── Data for this task ──
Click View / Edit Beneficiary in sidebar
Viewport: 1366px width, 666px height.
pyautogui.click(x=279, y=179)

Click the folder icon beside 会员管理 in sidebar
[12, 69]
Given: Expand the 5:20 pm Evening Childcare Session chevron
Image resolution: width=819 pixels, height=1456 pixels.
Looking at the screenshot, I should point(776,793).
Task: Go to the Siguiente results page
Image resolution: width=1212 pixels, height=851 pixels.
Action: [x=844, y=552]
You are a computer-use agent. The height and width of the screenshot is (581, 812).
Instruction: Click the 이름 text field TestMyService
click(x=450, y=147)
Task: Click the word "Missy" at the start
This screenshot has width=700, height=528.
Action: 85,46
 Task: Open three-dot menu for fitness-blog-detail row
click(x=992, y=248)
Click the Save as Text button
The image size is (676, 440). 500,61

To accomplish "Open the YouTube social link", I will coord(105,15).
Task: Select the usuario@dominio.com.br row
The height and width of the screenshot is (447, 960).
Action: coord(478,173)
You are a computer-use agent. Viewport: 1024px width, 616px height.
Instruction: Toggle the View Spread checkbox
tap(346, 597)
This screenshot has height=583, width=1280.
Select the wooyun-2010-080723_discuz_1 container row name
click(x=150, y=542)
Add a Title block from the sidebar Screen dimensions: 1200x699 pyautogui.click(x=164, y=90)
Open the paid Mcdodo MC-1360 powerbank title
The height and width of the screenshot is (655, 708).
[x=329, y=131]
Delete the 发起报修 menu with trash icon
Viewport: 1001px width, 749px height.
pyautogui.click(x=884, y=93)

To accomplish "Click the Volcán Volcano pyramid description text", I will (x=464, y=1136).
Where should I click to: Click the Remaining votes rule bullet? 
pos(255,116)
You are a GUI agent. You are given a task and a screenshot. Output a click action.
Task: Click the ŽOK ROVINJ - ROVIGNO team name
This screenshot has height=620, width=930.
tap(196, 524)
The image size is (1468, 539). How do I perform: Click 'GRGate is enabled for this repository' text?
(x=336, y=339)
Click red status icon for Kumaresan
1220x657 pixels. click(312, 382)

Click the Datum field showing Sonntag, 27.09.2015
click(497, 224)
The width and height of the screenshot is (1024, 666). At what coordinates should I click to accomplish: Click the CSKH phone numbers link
───
Wherever a line above contains "link", copy that line.

▶ [The completed task]:
To accomplish "Open the YouTube social link", I will coord(105,15).
The width and height of the screenshot is (1024, 666). At what coordinates should I click to accomplish: Click the CSKH phone numbers link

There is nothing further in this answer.